NYC advocates push to give survivors a chance to hold alleged sex offenders accountable

Survivors of sexual harassment, including one of ‘Sex and the City’ star Chris Noth’s accusers, held a virtual press conference Thursday to urge lawmakers to pass a bill that would give victims the right to their day in court against their alleged abusers.

Known as the Adult Survivors Act, the measure would extend to adults the same rights that the state’s Child Victims Act affords survivors of childhood sexual abuse. Victims in cases where the statute of limitations has ended would have a one-year look-back window to bring a civil action against their alleged abuser.

Attorney Gloria Allred urged state lawmakers to approve the measure this year.

“New York’s laws were very out of step with the experiences of so many sexual assault survivors,” Allred said. “Outdated statutes of limitations mean that their ability to bring a civil lawsuit has expired before they were ready or able to come forward.”

Allred represents numerous sexual assault survivors, including Lisa Gentile, who said she was assaulted by ‘Sex and the City’ and ‘Law and Order’ star Chris Noth. Gentile said Noth forcibly kissed and groped her in her New York apartment in 1998, then warned her to shut up.
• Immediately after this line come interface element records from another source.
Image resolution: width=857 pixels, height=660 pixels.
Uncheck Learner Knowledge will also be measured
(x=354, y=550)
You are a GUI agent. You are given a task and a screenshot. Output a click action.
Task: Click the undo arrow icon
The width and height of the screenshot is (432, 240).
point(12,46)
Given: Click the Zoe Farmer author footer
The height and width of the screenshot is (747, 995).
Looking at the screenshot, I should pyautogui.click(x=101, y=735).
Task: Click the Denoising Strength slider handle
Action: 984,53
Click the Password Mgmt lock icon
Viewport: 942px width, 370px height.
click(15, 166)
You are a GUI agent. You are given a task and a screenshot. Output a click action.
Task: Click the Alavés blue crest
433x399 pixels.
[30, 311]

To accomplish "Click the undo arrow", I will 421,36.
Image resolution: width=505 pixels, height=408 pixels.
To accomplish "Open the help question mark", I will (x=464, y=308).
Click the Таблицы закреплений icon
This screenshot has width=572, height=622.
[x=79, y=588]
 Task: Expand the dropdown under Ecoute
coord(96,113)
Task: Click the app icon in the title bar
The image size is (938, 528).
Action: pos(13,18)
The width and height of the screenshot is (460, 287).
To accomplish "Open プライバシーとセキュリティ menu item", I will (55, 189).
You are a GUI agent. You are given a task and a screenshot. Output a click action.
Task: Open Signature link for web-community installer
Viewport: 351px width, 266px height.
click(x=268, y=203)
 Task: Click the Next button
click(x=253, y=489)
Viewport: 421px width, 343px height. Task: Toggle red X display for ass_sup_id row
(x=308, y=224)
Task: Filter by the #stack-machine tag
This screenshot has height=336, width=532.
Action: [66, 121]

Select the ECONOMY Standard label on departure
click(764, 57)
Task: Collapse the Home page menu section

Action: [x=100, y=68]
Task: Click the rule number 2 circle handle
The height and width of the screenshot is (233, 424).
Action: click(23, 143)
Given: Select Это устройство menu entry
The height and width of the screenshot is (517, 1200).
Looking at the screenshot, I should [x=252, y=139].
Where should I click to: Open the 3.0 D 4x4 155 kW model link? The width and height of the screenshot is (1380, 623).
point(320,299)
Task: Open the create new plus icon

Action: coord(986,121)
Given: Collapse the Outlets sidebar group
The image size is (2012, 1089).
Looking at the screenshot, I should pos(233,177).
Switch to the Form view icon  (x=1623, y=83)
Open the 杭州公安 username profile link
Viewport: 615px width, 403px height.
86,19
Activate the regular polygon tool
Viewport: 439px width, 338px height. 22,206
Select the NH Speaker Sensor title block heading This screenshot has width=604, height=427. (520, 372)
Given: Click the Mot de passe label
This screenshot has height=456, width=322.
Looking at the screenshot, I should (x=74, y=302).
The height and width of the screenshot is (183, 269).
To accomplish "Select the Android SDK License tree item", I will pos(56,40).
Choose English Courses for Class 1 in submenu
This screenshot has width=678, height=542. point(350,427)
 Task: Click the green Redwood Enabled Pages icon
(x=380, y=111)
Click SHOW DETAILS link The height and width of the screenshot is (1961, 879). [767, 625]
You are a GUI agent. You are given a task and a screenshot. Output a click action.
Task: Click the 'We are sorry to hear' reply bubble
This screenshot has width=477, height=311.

She said it took her decades to overcome her fears of calling a “powerful celebrity”.

“I regret that I didn’t seek justice,” Gentile said. “But I was young, I was traumatized and I was scared.”

Noth denies the allegations, along with the accusations of three other women.

The Senate and Assembly sponsors of the bill also joined the press conference. Senate sponsor Brad Hoylman said the bill is being reviewed by the Judiciary Committee and is set to be approved in the Senate for the second year in a row.

But the measure is at a standstill in the Assembly. A spokesman for Assembly Speaker Carl Heastie said earlier this year that the House Sexual Harassment Task Force was reviewing the bill and other anti-sexual harassment bills.

Assembly sponsor Linda Rosenthal said she was lobbying her colleagues, and the measure now has 50 sponsors.

“We are discussing it,” Rosenthal said. “And I hope that soon we will have good news.”

Governor Kathy Hochul has not actively pushed for the measure, though she has spoken out against sexual harassment and other inappropriate behavior in the workplace, saying it will not be tolerated in her administration. Hochul replaced former Governor Andrew Cuomo, who resigned in August over a sexual harassment scandal.

Meanwhile, Cuomo’s attorney continued to attack the credibility of three of the former governor’s accusers, saying there were inconsistencies in some of their stories.

Rita Glavin said Attorney General Letitia James’ report that Cuomo sexually harassed 11 women did not address those discrepancies.

“The attorney general’s investigation was shoddy,” Glavin said. “It was one-sided and there was a predetermined outcome.”

Glavin said Cuomo was considering “legal options.”

Cuomo denies sexually harassing anyone. The women said they stood by their accounts.

James has previously said his report, by a former acting U.S. attorney and labor attorney, speaks for itself.